Quando aceitamos o próprio sofrimento
Quando aceitamos o próprio sofrimento, quando com ele consentimos, quando o procuramos, quando o amamos, quando ele se nos torna o próprio sinal e o próprio objecto do amor generoso e desinteressado, quando transfiguramos a dor na acção perfeita, quando levamos a acção até ao momento da morte, quando a cada acto morremos e quando a morte é o acto por excelência, então, através deste triunfo da vontade que desconcerta a própria natureza, suscitamos no homem uma vida nova, uma vida sobre-humana.
Conhecemos o coração do homem pelo modo como recebe o sofrimento: o sofrimento é em nós a marca duma presença estranha. E mesmo quando se nos escapa para se introduzir, com seu aguilhão penetrante, na consciência, há sempre algo que de nós não depende, algo que se opõe ao espontâneo desejo e ao ímpeto primeiro da vontade. Por mais prevenidos que nos encontremos, por mais resignados que nos entreguemos a seus golpes, por mais ligados que possamos estar à sua austera e vivificante sedução, nem assim o sofrimento deixará de nos surgir como um estranho e um importuno; é sempre diferente do que esperávamos; e ao seu peso, mesmo aquele que o enfrenta, que o deseja e que o ama, não pode deixar de o odiar; destrói algo em nós, que substitui por algo que não é de nós. E eis porque só o sofrimento nos revela o escândalo da nossa liberdade e da nossa razão: não somos aquilo que queremos; e para querer tudo o que somos, tudo o que devemos ser, é preciso que saibamos compreender, que saibamos aceitar a lição e as graças que encerra.

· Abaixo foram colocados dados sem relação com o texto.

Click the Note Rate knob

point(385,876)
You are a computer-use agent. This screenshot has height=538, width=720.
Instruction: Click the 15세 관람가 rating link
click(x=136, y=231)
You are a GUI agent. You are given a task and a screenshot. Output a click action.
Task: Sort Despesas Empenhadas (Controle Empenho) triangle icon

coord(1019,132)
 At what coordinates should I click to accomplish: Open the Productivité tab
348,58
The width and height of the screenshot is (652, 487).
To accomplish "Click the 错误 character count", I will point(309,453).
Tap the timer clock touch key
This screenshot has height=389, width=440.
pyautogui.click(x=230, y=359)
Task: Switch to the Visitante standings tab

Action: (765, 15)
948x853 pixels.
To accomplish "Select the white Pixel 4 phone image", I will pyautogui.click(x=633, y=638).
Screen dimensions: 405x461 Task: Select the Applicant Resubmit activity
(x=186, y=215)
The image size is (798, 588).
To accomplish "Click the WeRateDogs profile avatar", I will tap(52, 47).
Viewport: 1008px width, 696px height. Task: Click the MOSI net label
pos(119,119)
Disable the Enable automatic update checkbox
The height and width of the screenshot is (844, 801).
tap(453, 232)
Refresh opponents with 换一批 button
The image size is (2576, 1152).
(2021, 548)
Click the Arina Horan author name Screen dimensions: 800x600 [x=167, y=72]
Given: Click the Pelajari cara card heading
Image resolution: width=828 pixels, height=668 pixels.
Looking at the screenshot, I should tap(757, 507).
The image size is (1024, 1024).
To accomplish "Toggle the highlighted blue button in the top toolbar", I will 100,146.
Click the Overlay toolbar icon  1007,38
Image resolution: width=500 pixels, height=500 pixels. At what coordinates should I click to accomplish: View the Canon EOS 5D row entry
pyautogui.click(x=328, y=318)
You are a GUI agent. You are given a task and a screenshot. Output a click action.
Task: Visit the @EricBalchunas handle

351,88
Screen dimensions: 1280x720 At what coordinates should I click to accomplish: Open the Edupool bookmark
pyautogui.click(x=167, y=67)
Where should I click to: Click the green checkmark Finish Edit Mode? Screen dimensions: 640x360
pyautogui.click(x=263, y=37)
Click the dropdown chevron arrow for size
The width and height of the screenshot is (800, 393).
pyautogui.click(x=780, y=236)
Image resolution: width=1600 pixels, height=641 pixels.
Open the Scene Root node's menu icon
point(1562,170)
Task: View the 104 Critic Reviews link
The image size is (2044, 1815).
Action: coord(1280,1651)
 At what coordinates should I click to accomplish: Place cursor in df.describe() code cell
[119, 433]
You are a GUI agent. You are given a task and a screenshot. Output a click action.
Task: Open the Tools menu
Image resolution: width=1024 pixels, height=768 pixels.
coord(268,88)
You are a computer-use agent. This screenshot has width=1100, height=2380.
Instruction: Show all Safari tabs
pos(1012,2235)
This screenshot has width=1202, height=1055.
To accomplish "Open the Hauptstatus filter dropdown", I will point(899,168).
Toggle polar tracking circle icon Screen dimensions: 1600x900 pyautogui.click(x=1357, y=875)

O sofrimento é, para nós, como que uma sementeira: através dele algo entra em nós, sem nós e apesar de nós; saibamos aceitá-lo antes mesmo de o conhecer. Quando o lavrador lança à terra o seu mais precioso grão, esconde-o e disfarça-o até que dele nada parece restar. E, no entanto, é porque, precisamente, a semente foi lançada que ela resta sem poder ser arrebatada; tem que apodrecer pura ser fecunda. A dor é essa decomposição necessária ao nascimento duma mais plena obra. Aquele que não sofreu por determinada coisa não a conhece nem a ama. E tudo o que o sofrimento nos ensina cabe numa só palavra, mas só os que guardaram seu coração entendem: o sentido da dor é a revelação de tudo o que escapa ao conhecimento e à vontade egoísta; é a abertura da via do amor real, exactamente porque só ela nos pode desprender de nós próprios, para nos dar aos outros e para nos solicitar que nos demos aos outros.
O sofrimento impede-nos a aclimatação a este mundo e deixa em nós um mal-estar que não mais se apaga. Porque não sendo a adaptação mais do que um conseguido equilíbrio no restrito meio em que vivemos para fora de nós, é sempre uma novidade a afirmação que nos lembra que a dor nos acompanha aonde quer que vamos. É bom podê-lo sentir, porquanto o pior seria não sofrer, como num equilíbrio já encontrado, como num problema já resolvido. Por vezes, por entre a calma duma vida mediana ou por entre o abrigo das especulações, a vida parece seguir seguramente o seu caminho; é então que surge, real, a dor, e perante ela as mais belas teorias revelam-se inúteis ou absurdas. Logo que atingimos algo de vivo e de dorido, os sistemas caem por si, surge a nenhuma eficácia dos sistemas. O sofrimento é o elemento novo, inexplicado, desconhecido, infinito, que atravessa a vida como gume revelador.
Tal como ninguém pode amar Deus sem sofrer, ninguém vê Deus sem morrer. Nada vai até ele que não tenha ressuscitado primeiro; porque nenhuma vontade é boa se não soube sair de si própria para deixar o campo aberto à total invasão da Sua.